In reporting a recent meeting of the Young Men's Literary Club...

Wyoming Tribune

In reporting a recent meeting of the Young Men's Literary Club, the Tribune said that a doctor who was resent made some startling statements regarding the physical condition of pupils in the Cheyenne schools and followed them up by saying that the "condition could be reduced to a minimum by a proper policy of medical inspection and treatment, beginning in the early grades." Now there is a wide difference of opinion among thinking as to what might constitute a "proper" policy of medical inspection and treatment. And besides it would be difficult to shape such a policy without flagrantly trespassing upon individual rights and playing into the hands of those who wish to dominate and control the thinking and general activity of their fellow men.

There is a large class of people who honestly and consistently believe that the best attention and instruction a child could possibly have is embodied in the succinct command of Christ Jesus, "Take no thought ... for the body." Christian Scientists believe in and practice bodily cleanliness, but they are ever mindful of the admonitions given by Mrs. Eddy in "Science and Health with Key to the Scriptures" (pp. 382, 383): "We must beware of making clean merely the outside of the platter." "We need clean body and a clean mind,—a body rendered pure by Mind as well as washed by water."

It was also brought out at this meeting, the report continues, that among several influences that had operated to defeat medical inspection was the "prejudice of religious sects, organizations, and denominations which oppose the theory that there is any real disease at all." Christian Science most emphatically opposes the theory that disease is real, and this opposition is based squarely upon the Scriptures. If disease is real, God made it, and the Scriptures tell us that God made everything and saw that it was good. No one who has had any experience with it will make the assertion that disease is good. Christian Science plainly points out that disease is a human experience, and draws the line sharply between the real or God-created and the unreal or experiences of suffering, sinning mortals. It teaches mortals how to "gravitate Godward" (Science and Health, p. 265).

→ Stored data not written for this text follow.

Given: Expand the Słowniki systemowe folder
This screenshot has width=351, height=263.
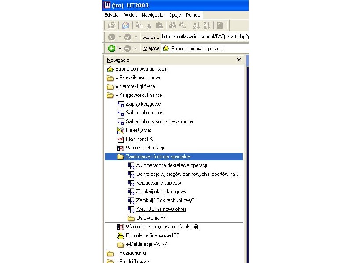Looking at the screenshot, I should pyautogui.click(x=134, y=78).
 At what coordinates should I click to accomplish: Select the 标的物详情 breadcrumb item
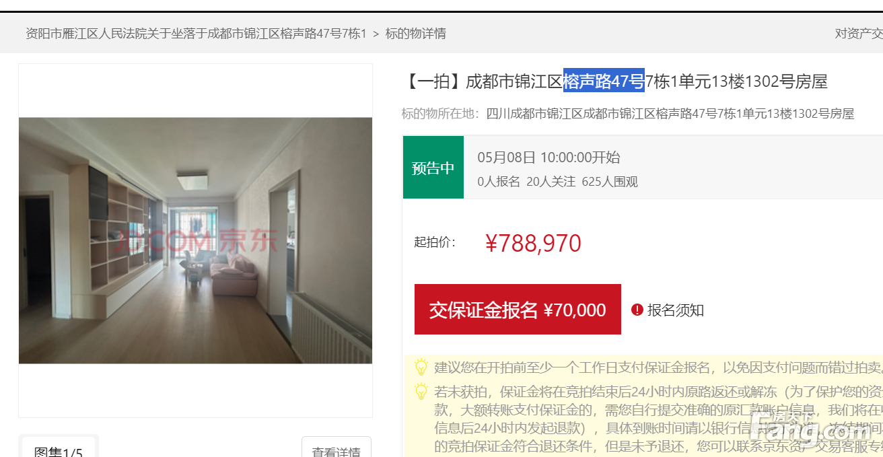(x=415, y=33)
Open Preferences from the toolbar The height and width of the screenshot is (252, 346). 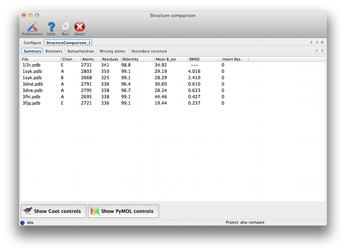click(x=32, y=27)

It is difficult to understand how honest and legitimate opposition to compulsory medicine can be designated "prejudice." The position of Christian Scientists in opposing the encroachments of material systems is a consistent one. Before their healing in Christian Science most of them had given one or more of these systems a thorough trial and found it wanting; and now, since taking up this new-old method of spiritual healing, they are endeavoring to follow all the teachings of the Master. It was the Master who said, "He that believeth on me, the works that I do shall he do also." It is well for tired humanity to heed his command to "heal the sick" and to remember that he did it through the divine Mind and not through matter.